▸ **DESCRIPTION OF THE TASK**: Check each line of the data below for the word "width". How many lines have it? Answer with the number alone.

▸ **SOURCE INFORMATION**:
# # # #
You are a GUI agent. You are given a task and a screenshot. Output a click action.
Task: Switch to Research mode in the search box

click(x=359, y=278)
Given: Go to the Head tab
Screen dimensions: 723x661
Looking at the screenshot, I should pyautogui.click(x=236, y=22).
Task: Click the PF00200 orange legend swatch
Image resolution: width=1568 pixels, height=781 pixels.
# # # #
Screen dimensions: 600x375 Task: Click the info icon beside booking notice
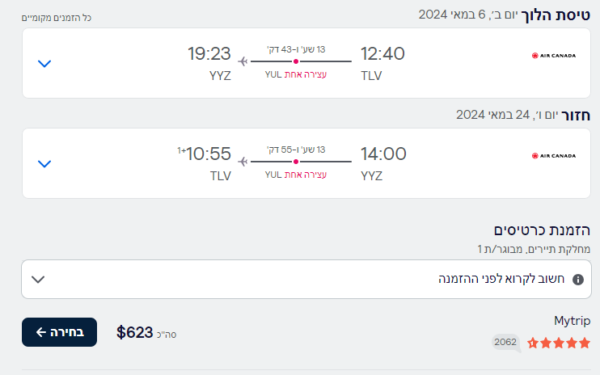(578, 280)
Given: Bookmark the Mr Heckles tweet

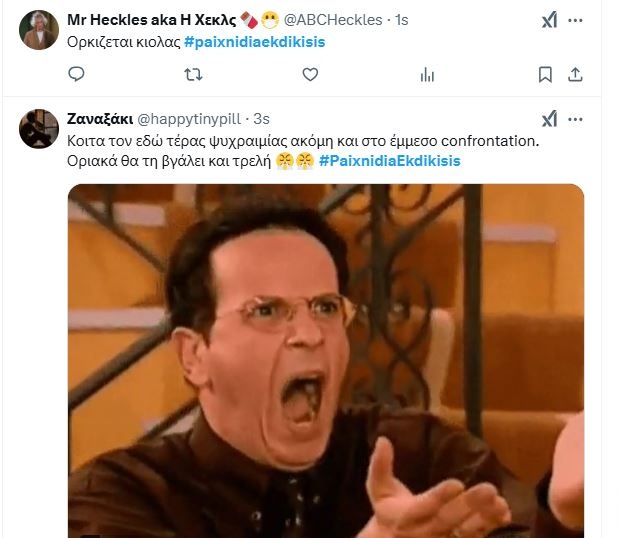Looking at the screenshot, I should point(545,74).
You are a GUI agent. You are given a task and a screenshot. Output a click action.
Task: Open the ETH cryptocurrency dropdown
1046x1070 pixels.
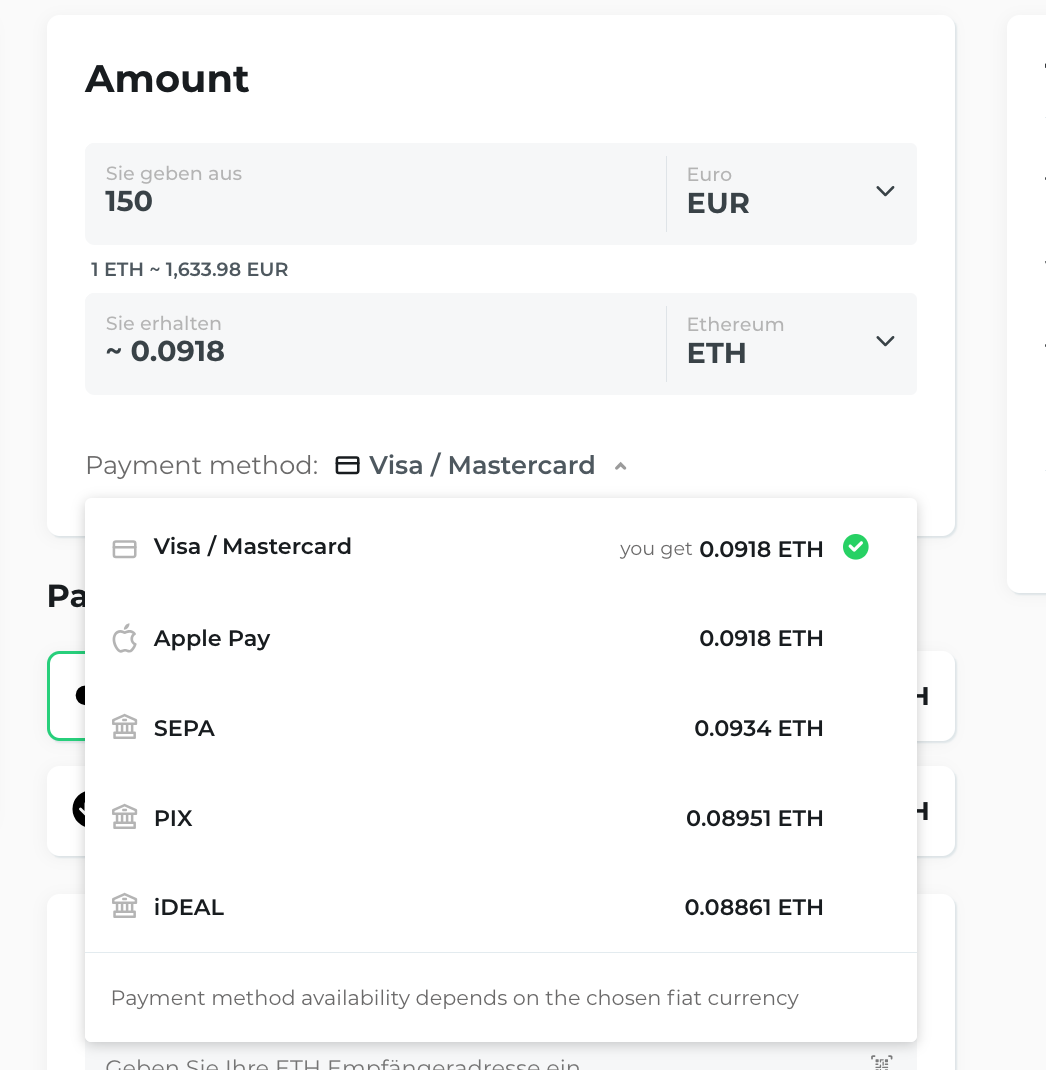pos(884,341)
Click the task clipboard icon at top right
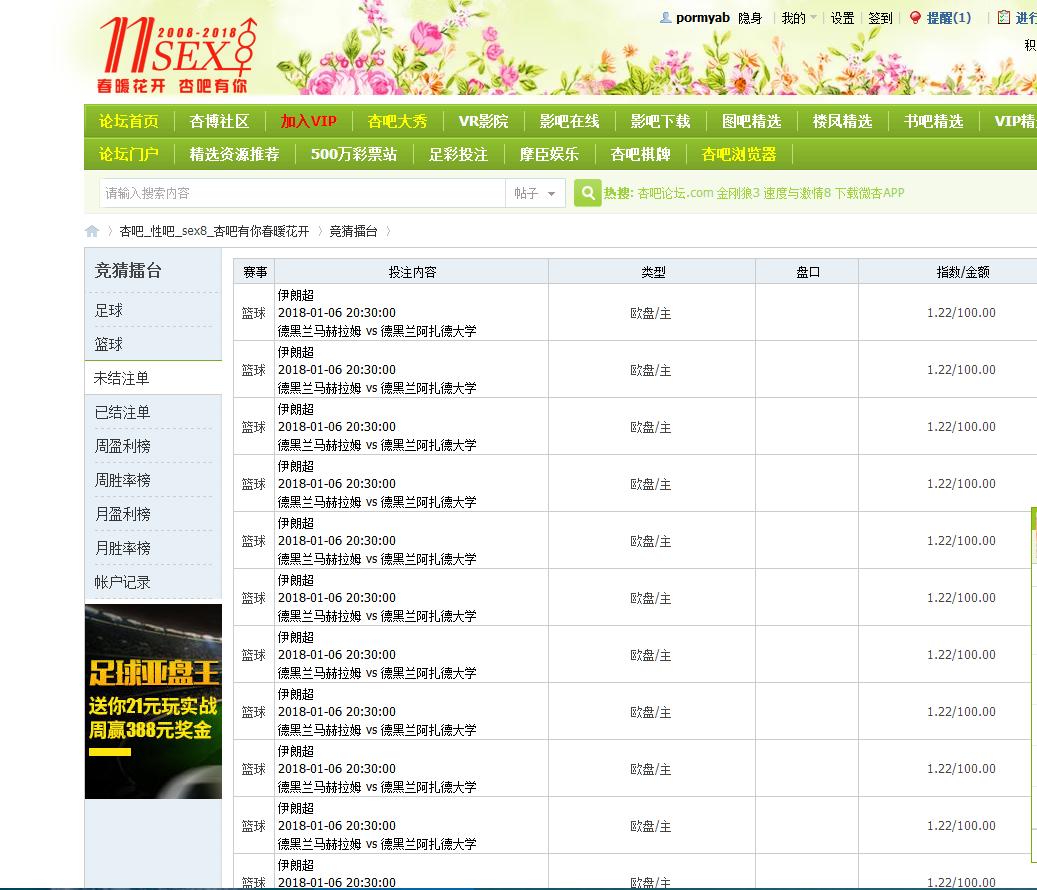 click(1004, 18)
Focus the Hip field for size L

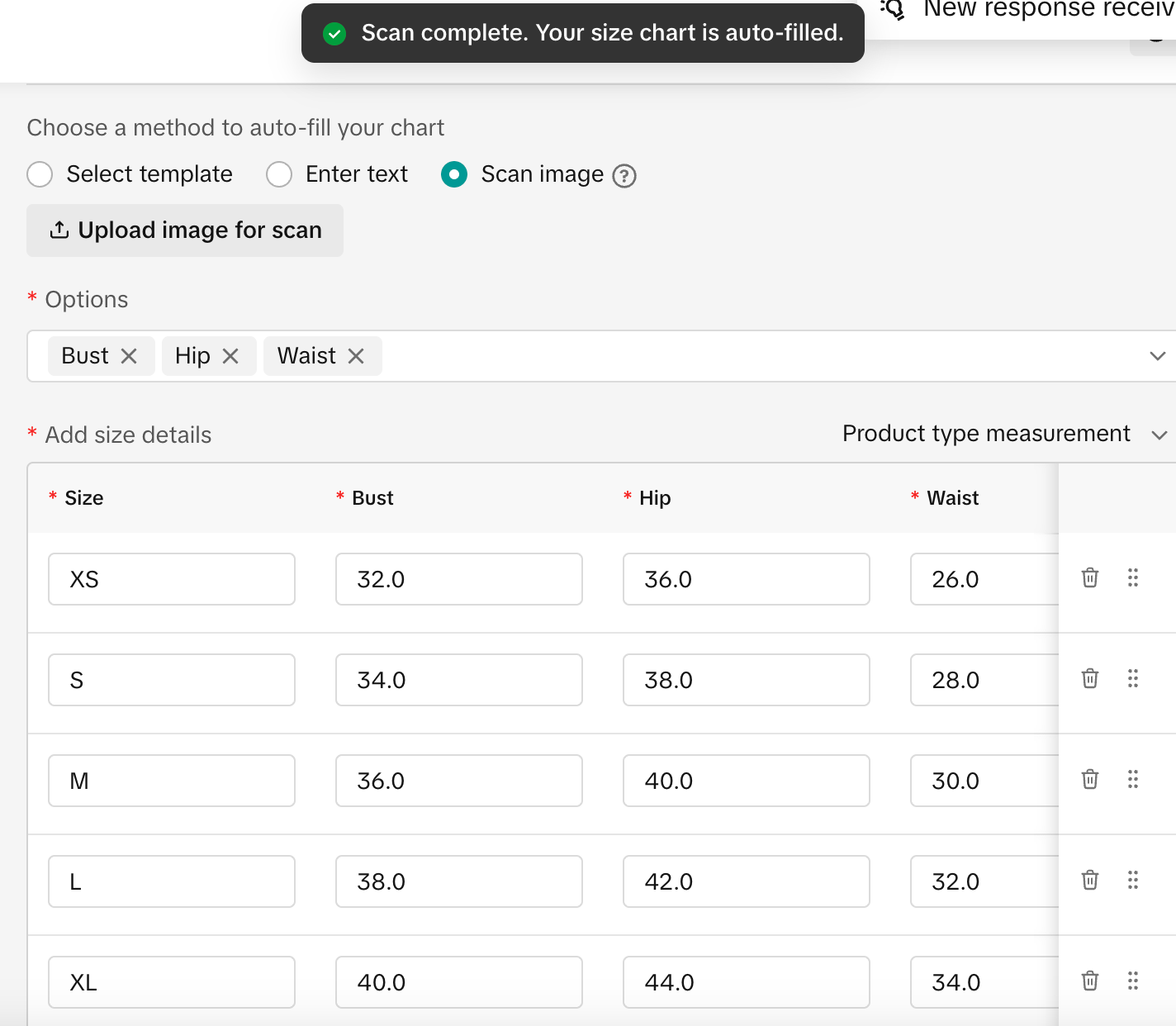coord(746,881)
# # # #
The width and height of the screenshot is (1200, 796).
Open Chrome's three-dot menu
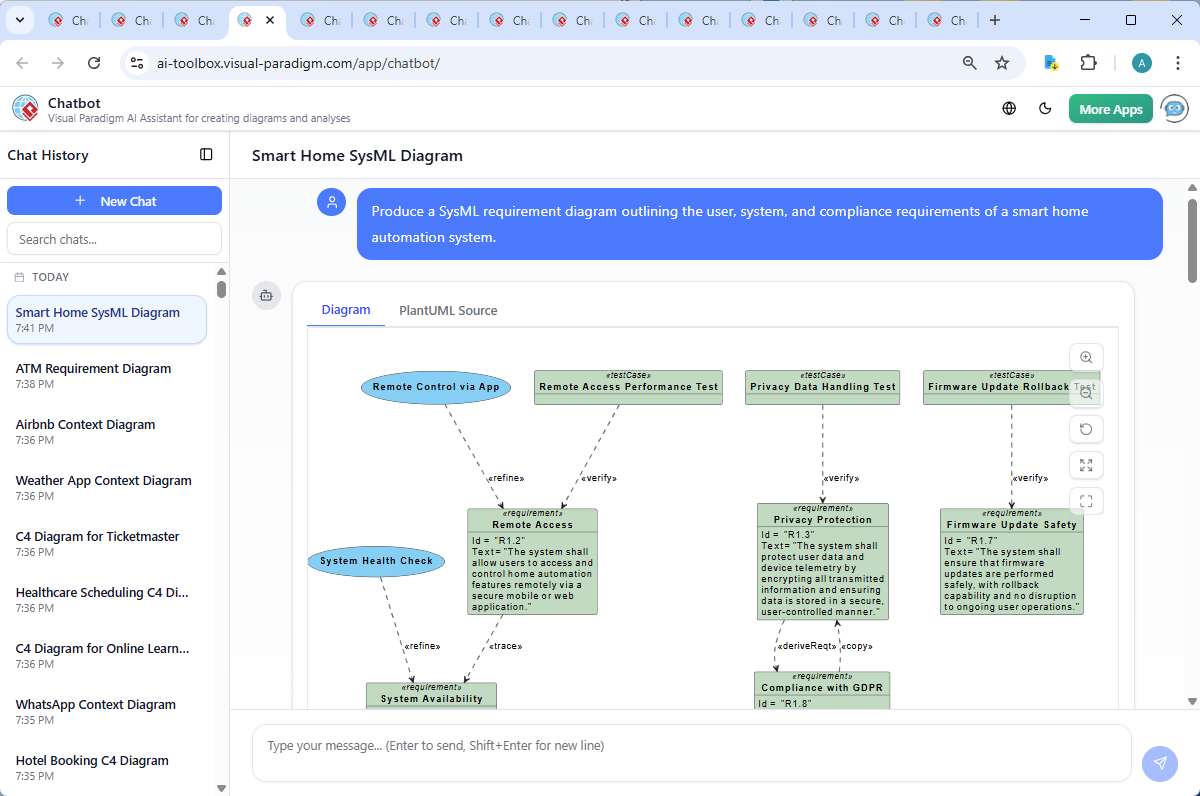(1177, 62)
# # # #
▸ **RESPONSE**: 2